Naira Devalues to N700/$1 as Dollar Demand Rises

Osaretin Balogban

The value of the Naira has continued to fall and has now hit N700 to $1 in the parallel market as the demand for the foreign currency persists.

As of last week, Naira was valued at N630 to $1 and has maintained a value of N620 to $1 before the further devaluation.

Abudul Hassan, who is a Lagos-based Bureaux De Change (BDC) operator said the devaluation of the naira to the dollar is a result of the demand for the dollar in the parallel market, so therefore the Central Bank of Nigeria (CBN) finds it difficult to meet the demand at the official market.

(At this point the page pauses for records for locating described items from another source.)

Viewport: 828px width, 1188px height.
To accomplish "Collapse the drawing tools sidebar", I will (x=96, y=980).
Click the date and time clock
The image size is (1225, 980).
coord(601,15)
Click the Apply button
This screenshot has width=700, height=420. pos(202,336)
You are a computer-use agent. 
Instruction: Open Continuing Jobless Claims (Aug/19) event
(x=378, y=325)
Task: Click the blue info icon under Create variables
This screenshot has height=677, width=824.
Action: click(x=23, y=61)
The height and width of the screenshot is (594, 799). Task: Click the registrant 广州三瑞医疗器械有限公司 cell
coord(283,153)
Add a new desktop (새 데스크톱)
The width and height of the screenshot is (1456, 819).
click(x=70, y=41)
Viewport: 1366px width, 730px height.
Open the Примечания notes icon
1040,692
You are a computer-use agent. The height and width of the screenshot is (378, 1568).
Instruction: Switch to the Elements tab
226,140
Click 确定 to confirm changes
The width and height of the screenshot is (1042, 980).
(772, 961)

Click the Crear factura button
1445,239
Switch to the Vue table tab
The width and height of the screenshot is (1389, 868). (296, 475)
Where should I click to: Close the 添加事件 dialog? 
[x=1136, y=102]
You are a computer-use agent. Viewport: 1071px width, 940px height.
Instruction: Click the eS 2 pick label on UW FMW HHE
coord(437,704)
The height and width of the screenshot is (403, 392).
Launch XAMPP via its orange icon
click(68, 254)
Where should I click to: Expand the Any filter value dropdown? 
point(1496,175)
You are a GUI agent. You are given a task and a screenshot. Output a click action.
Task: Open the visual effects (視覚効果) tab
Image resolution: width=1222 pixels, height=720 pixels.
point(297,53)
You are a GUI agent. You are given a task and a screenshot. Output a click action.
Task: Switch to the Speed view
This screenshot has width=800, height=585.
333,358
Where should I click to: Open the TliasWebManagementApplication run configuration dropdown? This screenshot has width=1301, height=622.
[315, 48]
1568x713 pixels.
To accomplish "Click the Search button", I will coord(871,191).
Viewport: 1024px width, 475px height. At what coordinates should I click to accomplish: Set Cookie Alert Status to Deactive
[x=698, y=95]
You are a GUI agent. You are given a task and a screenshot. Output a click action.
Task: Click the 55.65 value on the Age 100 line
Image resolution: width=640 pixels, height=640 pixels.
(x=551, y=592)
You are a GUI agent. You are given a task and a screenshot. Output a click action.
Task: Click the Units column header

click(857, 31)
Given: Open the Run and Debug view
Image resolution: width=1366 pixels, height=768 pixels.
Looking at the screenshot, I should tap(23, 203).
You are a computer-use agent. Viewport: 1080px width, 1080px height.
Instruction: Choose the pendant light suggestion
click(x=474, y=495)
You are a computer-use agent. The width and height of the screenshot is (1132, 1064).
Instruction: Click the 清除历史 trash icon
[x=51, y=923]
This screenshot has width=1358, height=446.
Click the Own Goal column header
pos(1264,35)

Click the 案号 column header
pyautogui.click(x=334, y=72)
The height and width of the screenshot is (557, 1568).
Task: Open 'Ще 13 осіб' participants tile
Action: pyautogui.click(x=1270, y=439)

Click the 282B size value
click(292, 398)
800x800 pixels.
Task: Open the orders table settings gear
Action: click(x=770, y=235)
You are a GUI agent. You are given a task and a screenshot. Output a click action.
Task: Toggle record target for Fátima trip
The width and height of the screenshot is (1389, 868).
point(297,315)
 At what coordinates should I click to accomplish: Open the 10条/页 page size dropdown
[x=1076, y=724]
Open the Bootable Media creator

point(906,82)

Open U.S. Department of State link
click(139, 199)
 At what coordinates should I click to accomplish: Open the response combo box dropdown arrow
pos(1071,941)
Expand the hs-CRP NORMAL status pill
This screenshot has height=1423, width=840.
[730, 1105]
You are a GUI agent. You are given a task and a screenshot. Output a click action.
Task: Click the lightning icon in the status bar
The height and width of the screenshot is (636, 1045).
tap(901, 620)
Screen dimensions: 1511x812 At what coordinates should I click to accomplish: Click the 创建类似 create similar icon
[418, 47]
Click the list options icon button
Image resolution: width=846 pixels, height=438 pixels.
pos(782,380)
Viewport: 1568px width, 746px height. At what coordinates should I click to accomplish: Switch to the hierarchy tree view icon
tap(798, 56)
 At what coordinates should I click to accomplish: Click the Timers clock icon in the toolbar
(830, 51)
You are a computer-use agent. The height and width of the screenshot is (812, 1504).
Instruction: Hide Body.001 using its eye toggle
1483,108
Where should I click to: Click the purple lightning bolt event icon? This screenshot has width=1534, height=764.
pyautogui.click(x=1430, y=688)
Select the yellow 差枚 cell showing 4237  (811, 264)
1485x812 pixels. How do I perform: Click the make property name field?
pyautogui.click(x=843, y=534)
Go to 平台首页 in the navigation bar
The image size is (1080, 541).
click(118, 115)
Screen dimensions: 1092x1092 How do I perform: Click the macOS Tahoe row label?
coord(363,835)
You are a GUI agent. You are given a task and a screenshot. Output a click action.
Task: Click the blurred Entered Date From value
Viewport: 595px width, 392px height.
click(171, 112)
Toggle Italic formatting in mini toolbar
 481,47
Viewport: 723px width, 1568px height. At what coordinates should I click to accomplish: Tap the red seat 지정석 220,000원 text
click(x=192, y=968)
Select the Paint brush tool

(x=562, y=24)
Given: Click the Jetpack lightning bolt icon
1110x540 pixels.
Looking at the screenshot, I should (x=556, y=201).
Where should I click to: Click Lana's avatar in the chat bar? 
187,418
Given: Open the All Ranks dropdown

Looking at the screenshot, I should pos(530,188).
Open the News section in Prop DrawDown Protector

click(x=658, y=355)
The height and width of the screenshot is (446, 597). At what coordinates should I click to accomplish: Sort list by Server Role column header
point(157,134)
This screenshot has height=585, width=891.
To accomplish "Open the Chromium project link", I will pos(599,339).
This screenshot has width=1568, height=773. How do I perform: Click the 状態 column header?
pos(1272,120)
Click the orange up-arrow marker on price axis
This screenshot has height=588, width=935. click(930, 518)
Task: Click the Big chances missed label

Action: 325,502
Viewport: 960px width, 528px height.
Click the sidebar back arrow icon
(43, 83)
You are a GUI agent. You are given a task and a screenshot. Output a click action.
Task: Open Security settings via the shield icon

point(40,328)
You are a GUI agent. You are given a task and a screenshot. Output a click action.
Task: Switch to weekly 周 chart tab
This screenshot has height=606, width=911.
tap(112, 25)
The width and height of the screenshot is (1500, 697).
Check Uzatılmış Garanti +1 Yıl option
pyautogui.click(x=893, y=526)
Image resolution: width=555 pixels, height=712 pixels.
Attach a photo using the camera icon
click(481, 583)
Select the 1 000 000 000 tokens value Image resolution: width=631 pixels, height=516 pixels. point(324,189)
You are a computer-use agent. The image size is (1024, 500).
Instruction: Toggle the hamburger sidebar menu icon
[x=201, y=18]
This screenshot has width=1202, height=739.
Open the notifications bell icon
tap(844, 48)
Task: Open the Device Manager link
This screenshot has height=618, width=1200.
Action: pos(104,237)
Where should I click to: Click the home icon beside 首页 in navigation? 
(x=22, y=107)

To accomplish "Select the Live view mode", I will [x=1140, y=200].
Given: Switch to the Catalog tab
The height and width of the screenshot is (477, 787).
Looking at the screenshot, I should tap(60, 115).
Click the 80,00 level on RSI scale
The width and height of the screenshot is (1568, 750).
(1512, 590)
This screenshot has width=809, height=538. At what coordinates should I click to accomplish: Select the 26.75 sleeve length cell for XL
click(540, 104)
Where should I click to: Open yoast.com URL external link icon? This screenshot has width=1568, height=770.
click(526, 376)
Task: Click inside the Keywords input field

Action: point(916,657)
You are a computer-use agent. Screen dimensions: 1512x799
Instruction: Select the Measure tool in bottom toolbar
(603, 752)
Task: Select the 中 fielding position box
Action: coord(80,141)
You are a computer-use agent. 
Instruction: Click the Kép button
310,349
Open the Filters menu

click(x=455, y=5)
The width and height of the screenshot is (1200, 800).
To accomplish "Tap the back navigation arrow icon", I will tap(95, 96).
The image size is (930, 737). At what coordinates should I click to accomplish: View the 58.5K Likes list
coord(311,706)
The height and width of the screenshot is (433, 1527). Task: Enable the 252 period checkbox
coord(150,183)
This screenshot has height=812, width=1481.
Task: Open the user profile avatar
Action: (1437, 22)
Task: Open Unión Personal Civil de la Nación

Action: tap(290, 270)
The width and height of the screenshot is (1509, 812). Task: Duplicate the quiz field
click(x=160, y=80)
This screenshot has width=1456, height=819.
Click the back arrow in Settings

“Everybody is moving to the parallel market and we have seen rising pressure there. With little control from the regulator, people are quoting sale price at N710/$1 but actual transactions are settled around N700/$1. We expect the naira to continue its fall in the next few weeks as dollar liquidity in the system continues to nosedive,” he said.

Although actual transactions have maintained N700 per one dollar, news sources say black market dealers sell and buy around N700 to N710 per dollar.

See Also: Naira slides ahead of Yuletide, exchange for 570/dollar

Managing Director of Cowry Asset Management Limited, Johnson Chukwu, says Nigeria has to revolutionize its Economy to export valuable goods to earn more dollars.

He says the country has to prioritise manufacturing and exportation of goods so it can revive the Naira.

Managing Director, Financial Derivatives Company Limited, Bismarck Rewane, says “Nigerian consumers, businesses, and individuals alike are facing challenges and headwinds and are reeling in an atmosphere of hopelessness. This is because of a myriad of factors.”

“Notably, the precipitous fall of the naira in the forex market, the power supply shortage (national grid – 3,500MW), and now the almost unaffordable price of diesel (N850/liter). Despite the hike in interest rates, we are witnessing what some analysts fear may become a bout of runaway inflation. Inflation is not just domestic but global.”

The Central Bank of Nigeria (CBN) announced its strategy to revive its currency by raising $200 billion in earnings from non-oil yields within 3 to 5 years by convincing exporters to repatriate and then trade dollars into the local market as part of a rebate scheme.

The strategy of CBN is to revive the local currency against the dollar and its foreign counterpart.